Share

INSAIT creates leading Bulgarian-first LLM with Gemma 2

The Institute for Computer Science, Artificial Intelligence and Technology (INSAIT) is a world-class research organization in Sofia, Bulgaria. Since its founding in 2022, INSAIT has attracted top academics and researchers from around the world looking to advance what’s possible in tech. In its push to expand LLM accessibility in Bulgaria, INSAIT created BgGPT, a Bulgarian large language model (LLM) that understands conversational and instruction-based tasks in Bulgarian and English.

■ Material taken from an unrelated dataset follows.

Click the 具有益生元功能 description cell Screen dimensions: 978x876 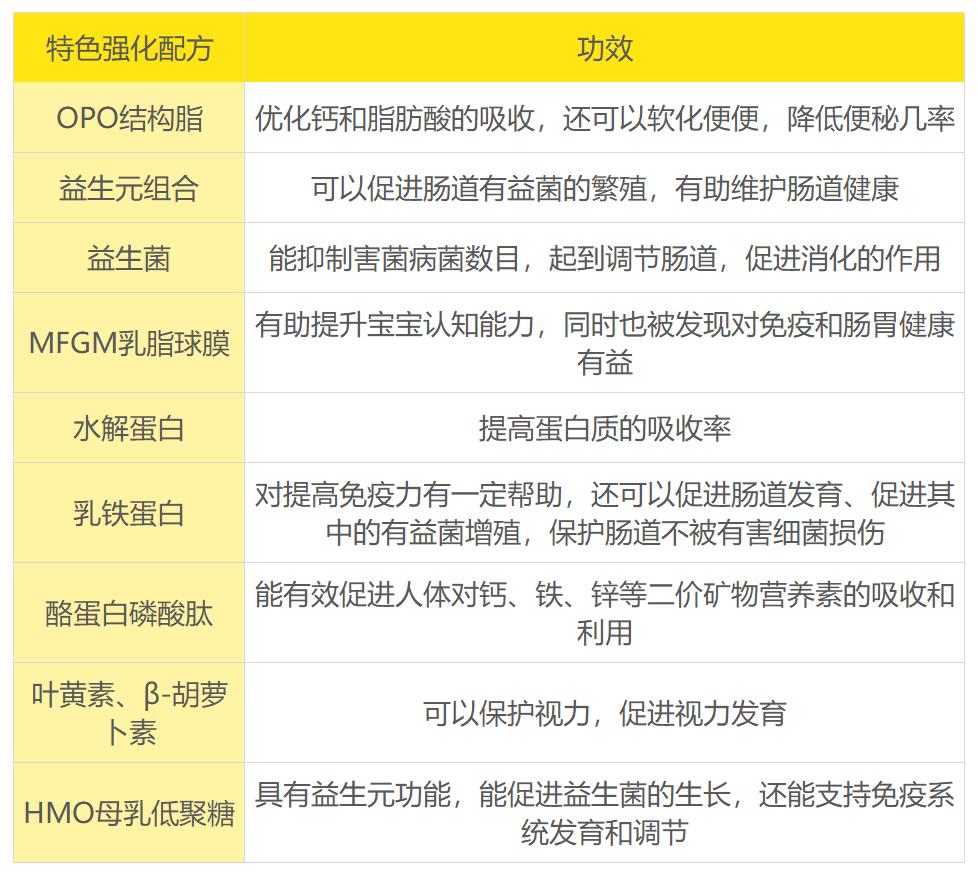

After experimenting with other models for BgGPT’s foundation, the BgGPT team decided that Google’s Gemma family of open models was best suited for the task, thanks to its comparatively better performance in Bulgarian and English and its compact size. Using Gemma’s superior language capabilities, INSAIT was able to create a far more efficient and effective bilingual model.

The challenge

INSAIT observed an absence of strong Natural Language Processing (NLP) models in Bulgarian, as much of the world's LLMs are focused on English or Eastern languages like Chinese. The scarcity of models also meant a lack of conversational AI agents that deeply understood the Bulgarian language and cultural nuances while also retaining a reasonable operational cost. INSAIT knew that if they wanted to establish a presence for Bulgaria and Eastern Europe in the AI world, they would have to craft their own LLM with powerful and accurate performance.

Comparison of performance of LLMs in Bulgarian.
Chart comparing the Bulgarian performance of the top LLMs.

The solution

INSAIT researchers created BgGPT to cover a wide range of needs for Bulgarian-speaking developers and users. The model comes in 27B, 9B, and 2B parameter sizes. Both the 27B and 9B variants outpace larger models like Alibaba’s Qwen 2.5 72B and Meta’s Llama 3.1 70B in Bulgarian. Meanwhile, the 2B version outperforms other small language models like Microsoft’s Phi 3.5 and Alibaba’s Qwen 2.5 3B. All three models maintain competitive English performance, thanks to Gemma 2’s impressive linguistic capabilities.

“Gemma helps us achieve state-of-the-art performance in Bulgarian NLP by providing a robust, scalable foundation for fine-tuning.”

— Anton Alexandrov, Doctoral Student at INSAIT

BgGPT was pre-trained on around 85B Bulgarian tokens and 15B in English. One of the more unique elements of BgGPT’s development was the use of INSAIT’s own Branch-and-Merge continual pre-training strategy, which enables the model to learn new information like Bulgarian without replacing or losing old information, like Gemma’s deep understanding of mathematics and English. This phenomenon is referred to as “catastrophic forgetting” and remains a recurring challenge in LLM development.

Brand-and-Mege pre-training strategy.
Flowchart documenting the Branch-and-Mege pre-training strategy.

The impact

BgGPT now powers the public chat platform at BgGPTt.ai using both its 27B and 2B variants. The 2B models handle specific tasks like rephrasing user queries and classification, while the 27B model handles the conversational elements. Since its release in March 2024, BgGPT.ai has answered millions of user questions. BgGPT’s release also makes INSAIT the first organization in Central and Eastern Europe to launch a globally competitive publicly developed LLM, establishing the organization as a leader in the region.

INSAIT has also shared its Branch-and-Merge continual pre-training strategy with developers, which has the potential to rapidly accelerate the growth of AI models. It has also shared its entire training pipeline. The ability to continually expand an LLM’s knowledge base without the loss of prior data stands to improve training efficiency and make LLMs smarter.

48k+

Downloads on Hugging Face*

5M

Questions answered on BgGPT.ai

  • *number of downloads from December 1 - December 31, 2024

What’s next

Adoption of BgGPT continues to grow. Pilot programs have begun at Bulgarian government agencies like the National Revenue Agency (NRA), testing the LLM’s effectiveness in specialized scenarios. INSAIT has also expressed interest in expanding BgGPT’s reach to other areas like education, public administration, and business automations.

The passionate developers, researchers, and academics at INSAIT are committed to furthering AI technology in Eastern Europe and abroad. Looking ahead, INSAIT plans to improve BgGPT with the potential incorporation of function-calling and further fine tuning with larger base models as well as training models for other countries.